But I _like_ gaining 10lbs after each meal! uke:

And besides, the night after we all had MRE's for a week in basic (and I had midnight security checks) makes me think I can survive any room note, no matter how foul!


----------



## freestoke (Feb 13, 2011)

CWL said:


> K-rations!


Rats. Beat me to it!


----------



## freestoke (Feb 13, 2011)

Very cool. I'm surprised that it's not worth more, actually, even though surprisingly there seems to be a lot of them.


----------



## laloin (Jun 29, 2010)

MarkC said:


> Well, it certainly beats an MRE!


4 fingers of death, Meals rejected by everyone.

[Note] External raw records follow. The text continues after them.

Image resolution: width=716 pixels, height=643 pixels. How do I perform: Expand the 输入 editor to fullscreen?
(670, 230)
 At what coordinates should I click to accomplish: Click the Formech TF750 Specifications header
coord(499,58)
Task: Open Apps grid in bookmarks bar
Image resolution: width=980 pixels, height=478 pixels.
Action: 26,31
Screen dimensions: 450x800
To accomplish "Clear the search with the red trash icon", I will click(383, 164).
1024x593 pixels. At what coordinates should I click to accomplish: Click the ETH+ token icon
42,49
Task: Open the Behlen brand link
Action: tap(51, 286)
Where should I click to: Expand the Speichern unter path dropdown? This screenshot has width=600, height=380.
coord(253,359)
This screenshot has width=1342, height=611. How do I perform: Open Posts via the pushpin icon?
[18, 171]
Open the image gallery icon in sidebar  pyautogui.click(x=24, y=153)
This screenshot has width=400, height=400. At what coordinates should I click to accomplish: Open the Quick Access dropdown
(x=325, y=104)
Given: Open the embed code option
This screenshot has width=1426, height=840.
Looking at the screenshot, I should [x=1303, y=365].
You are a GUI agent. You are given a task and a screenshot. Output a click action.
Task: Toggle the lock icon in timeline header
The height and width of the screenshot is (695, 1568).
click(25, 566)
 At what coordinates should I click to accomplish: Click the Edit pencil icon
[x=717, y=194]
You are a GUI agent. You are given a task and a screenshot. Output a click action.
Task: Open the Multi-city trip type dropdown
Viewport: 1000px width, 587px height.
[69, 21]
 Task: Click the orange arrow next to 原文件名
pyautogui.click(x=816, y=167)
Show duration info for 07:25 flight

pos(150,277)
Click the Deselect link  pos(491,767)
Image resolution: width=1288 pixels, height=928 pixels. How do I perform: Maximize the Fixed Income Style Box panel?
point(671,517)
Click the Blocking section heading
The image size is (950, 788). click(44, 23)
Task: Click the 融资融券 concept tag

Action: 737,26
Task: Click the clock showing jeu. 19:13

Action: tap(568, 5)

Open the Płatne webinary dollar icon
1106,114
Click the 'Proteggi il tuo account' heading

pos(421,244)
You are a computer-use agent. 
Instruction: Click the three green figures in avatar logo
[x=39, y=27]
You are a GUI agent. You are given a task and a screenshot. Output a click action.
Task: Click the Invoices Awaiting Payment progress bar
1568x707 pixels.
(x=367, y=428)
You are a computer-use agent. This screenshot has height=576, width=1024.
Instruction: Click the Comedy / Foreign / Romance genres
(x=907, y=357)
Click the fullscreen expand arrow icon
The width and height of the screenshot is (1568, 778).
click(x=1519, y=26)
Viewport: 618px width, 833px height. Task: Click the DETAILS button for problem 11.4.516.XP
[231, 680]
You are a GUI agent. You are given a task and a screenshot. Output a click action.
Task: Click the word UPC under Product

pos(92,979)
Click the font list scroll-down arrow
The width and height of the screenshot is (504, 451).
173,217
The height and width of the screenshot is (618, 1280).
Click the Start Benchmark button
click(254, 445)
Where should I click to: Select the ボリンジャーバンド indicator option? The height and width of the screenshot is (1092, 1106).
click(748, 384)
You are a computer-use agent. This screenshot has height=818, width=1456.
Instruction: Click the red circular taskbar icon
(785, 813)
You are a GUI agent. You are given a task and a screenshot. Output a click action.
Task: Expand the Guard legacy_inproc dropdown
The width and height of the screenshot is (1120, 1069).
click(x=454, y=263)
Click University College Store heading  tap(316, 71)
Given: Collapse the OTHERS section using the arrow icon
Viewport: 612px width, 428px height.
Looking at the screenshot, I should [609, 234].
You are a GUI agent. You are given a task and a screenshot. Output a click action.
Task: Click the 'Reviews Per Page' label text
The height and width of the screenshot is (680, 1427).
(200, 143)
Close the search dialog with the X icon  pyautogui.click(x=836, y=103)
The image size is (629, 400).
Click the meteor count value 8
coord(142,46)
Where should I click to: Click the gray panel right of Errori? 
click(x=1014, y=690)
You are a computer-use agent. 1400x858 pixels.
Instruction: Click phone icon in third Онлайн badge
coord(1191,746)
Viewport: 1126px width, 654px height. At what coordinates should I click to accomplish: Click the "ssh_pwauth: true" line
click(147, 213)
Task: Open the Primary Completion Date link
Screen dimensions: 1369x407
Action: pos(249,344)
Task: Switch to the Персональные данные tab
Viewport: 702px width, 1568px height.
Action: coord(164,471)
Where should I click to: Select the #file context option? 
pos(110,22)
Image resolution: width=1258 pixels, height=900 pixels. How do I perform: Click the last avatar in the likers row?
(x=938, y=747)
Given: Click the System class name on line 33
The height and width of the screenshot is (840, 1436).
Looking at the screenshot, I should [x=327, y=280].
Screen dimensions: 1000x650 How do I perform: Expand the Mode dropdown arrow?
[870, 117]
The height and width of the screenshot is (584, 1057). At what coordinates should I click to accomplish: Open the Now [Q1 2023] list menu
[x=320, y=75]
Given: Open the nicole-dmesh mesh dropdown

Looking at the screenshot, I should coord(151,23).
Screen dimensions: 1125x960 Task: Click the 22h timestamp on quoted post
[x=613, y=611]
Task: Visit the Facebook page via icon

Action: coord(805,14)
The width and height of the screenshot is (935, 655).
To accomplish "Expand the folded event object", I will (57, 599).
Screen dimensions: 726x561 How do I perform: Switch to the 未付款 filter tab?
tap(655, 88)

Meals rejected by ethoipians heh, the list goes on and on 
troy


----------



## Hellraiser (Mar 17, 2006)

jfdiii said:


> Short answer: I say use the stuff. Long winded answer follows:
> Before switching addictions to pipes and tobaccos, I did a lot of buying, collecting, and restoring old surplus rifles. There are many similarities. If you find something that is rare enough or has a "story" behind it, it is often preferable to simply leave it as is (clean it if it's gross), either to have as an investment or a new family heirloom.
> Most true surplus is plentiful and usually did not get unpacked out of the case. Use it as it was intended. However, keep in mind that the older it is, generally the more valuable it is because of dwindling stock.
> If you bought an estate pipe from 1910 would you use it? In most cases that is the reason you acquired it so, yes. The same applies to this tobacco pouch, pipes, and lighter. Use them as they were intended. When I take a bunch of WWII era guns to the farm for some shooting I feel a certain respect and admiration both for the guys that fought with them but also in the craftsmanship of each piece. Every time you use this stuff think of it as a tribute of sorts.
> Ok, now you HAVE to use them or feel unpatriotic. :usa2::canada:eace::cheeky:


After thinking about it some more, I've decided to use the kit as intended, to smoke with. My wife bought it for me to use and enjoy, not to store away in the hopes of reselling for some small profit or for my kids to sell for a few bucks in my estate sale when I'm dead. So I'm gonna clean it up, put some wax on it and smoke it and think of the brave servicemen it was meant for.


----------



## gjcab09 (Jul 12, 2009)

Hellraiser said:


> After thinking about it some more, I've decided to use the kit as intended, to smoke with. My wife bought it for me to use and enjoy, not to store away in the hopes of reselling for some small profit or for my kids to sell for a few bucks in my estate sale when I'm dead. So I'm gonna clean it up, put some wax on it and smoke it and think of the brave servicemen it was meant for.


Good for you, Bob.


----------



## freestoke (Feb 13, 2011)

Hellraiser said:


> So I'm gonna clean it up, put some wax on it and smoke it and think of the brave servicemen it was meant for.


Right on! Maybe some Squadron Leader, North Sea, or Battleground to set the mood. (I've smoked none of these, just thought the names seemed to match the time.)


----------



## Steved (Aug 6, 2014)

Hi There, just reading about the servicemans smoking kit and remembered something that drawer , it is a star pipe i believe from WW2 but with a twist, it has a compass hidden inside it, hopefully i have attached a couple of pics, anyone got any ideas on this one ????
Cheers
Steve


----------



## steinr1 (Oct 22, 2010)

Steved said:


> Hi There, just reading about the servicemans smoking kit and remembered something that drawer , it is a star pipe i believe from WW2 but with a twist, it has a compass hidden inside it, hopefully i have attached a couple of pics, anyone got any ideas on this one ????
> Cheers
> Steve


I've stopped posting on this forum - I just have a crafty lurk occasionally but I thought this post deserved an answer...

This does indeed look like a pipe supplied to RAF servicemen during WWII for escape purposes and uses a concealment devised by Comoy. They are not extremely rare but are definitely uncommon.


----------



## Emperor Zurg (May 6, 2013)

steinr1 said:


> I've stopped posting on this forum - I just have a crafty lurk occasionally...


Where have you been?
I miss your over-the-pond commentary... sometimes oke:


----------



## NeverBend (Aug 29, 2009)

steinr1 said:


> I've stopped posting on this forum - I just have a crafty lurk occasionally but I thought this post deserved an answer...
> 
> This does indeed look like a pipe supplied to RAF servicemen during WWII for escape purposes and uses a concealment devised by Comoy. They are not extremely rare but are definitely uncommon.


+2 to Comoy for helping the war effort
+1 that pipes mattered in WWII
-1 for not passing a pipe cleaner


----------